Vision Critical believes in the fundamental idea that when a company has engaged employees, it usually translates to happy customers.
“When people feel good, they feel like they are doing something — it does have a spillover effect onto our customers,” says Krisinda Westman, director of human resources at Vision Critical in Toronto. “If the person on the other end of the phone at Vision Critical is engaged, inspired and enjoying what they do, then it’s contagious.”
The cloud-based customer intelligence company, which has 601 employees, operates on “shared responsibility” when it comes to engaging with employees, she says. “It’s not something that can be forced. I am a firm believer that everyone has a part to play, because it is a relationship.”
“I think sometimes employees feel like it should be all up to HR to do things for them and to drive engagement but, ultimately, it comes down to everyone’s contribution, and that’s showing up with a positive attitude and doing what needs to be done; raising your hand if something’s not working and contributing in that way,” says Westman.
By conducting annual employee engagement surveys, along with doing plenty of followup during the year, Vision Critical has achieved a 93 per cent approval rating of its CEO and 80 per cent of its workers say the company is a great place to work, according to Glassdoor.
“We spend a lot of our time here so, ideally, we’re all feeling connected and passionate and emotionally invested or psychologically invested in what we’re doing,” says Westman.
“It’s just kind of that natural, intrinsic motivation that we all have as humans, as individuals, and so I don’t feel like it should be any different in the workplace.”
After the annual survey process is complete, engagement efforts continue year-round.
“We always take that feedback and then from there distill it down and look at some of the areas where we could improve,” says Westman.
“Last year, we did employee engagement sessions (which was) kind of a followup to the survey where we had groups around different geographies, and for those who wanted to participate, we sent a survey.”
One of the programs Westman is most excited about is a four-day leadership program that focuses on three key areas: know myself, manage my team and lead my business. As well, the company offers a mentorship program and a “buddy” system that helps new employees go through onboarding “in a seamless way,” she says.
Some of the fun things Vision Critical does on a regular basis include ringing a cowbell on the sales floor when a deal closes, offering coffee with the CHRO, wheeling out free beer carts and giving away hockey tickets and flight passes, says Westman.
“Sometimes, it is more social events that can help people feel more connected to their peers,” she says. “That’s primarily why we focus on it… everybody understands that and feels that within themselves from a senior-leadership perspective and so tries to inspire that within the organization.”
The company also offers an extensive performance and career planning program that offers six performance chats with a manager each year.
Vision Critical employees appreciate the ongoing discussions about employment planning. “When it comes to engagement, they want more in the way of career development, a clear sight-line to their next step,” says Westman.
Management prides itself on being open and welcoming to all employees, she says.
“I know employees here feel that all of our executive leadership team is very approachable, very accessible, and I would doubt that there is anyone in this organization who feels that they couldn’t sit down and have a conversation and maybe voice where they’re at with one of those individuals.”

DATASET CONTENT.
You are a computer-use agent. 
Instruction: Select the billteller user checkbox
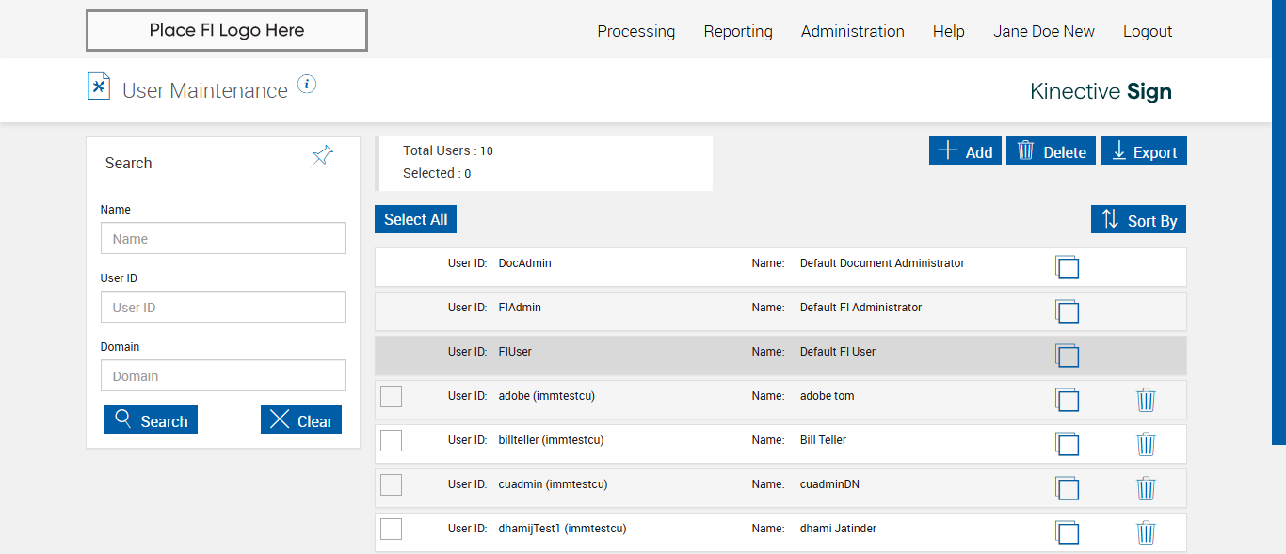[x=391, y=441]
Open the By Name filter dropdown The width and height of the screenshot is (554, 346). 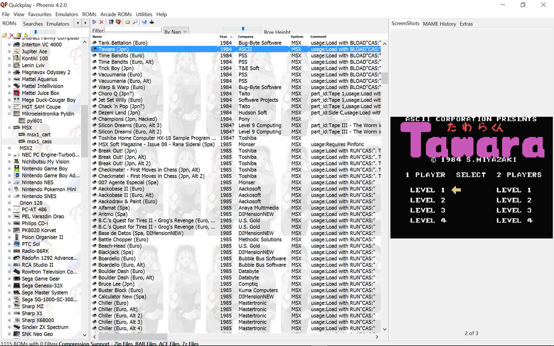coord(176,32)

THE PROBLEM.
Copy the passage on employee engagement at Vision Critical word for word, from "Vision Critical employees" up to and including "all employees, she says.".

SOLUTION.
Vision Critical employees appreciate the ongoing discussions about employment planning. “When it comes to engagement, they want more in the way of career development, a clear sight-line to their next step,” says Westman.
Management prides itself on being open and welcoming to all employees, she says.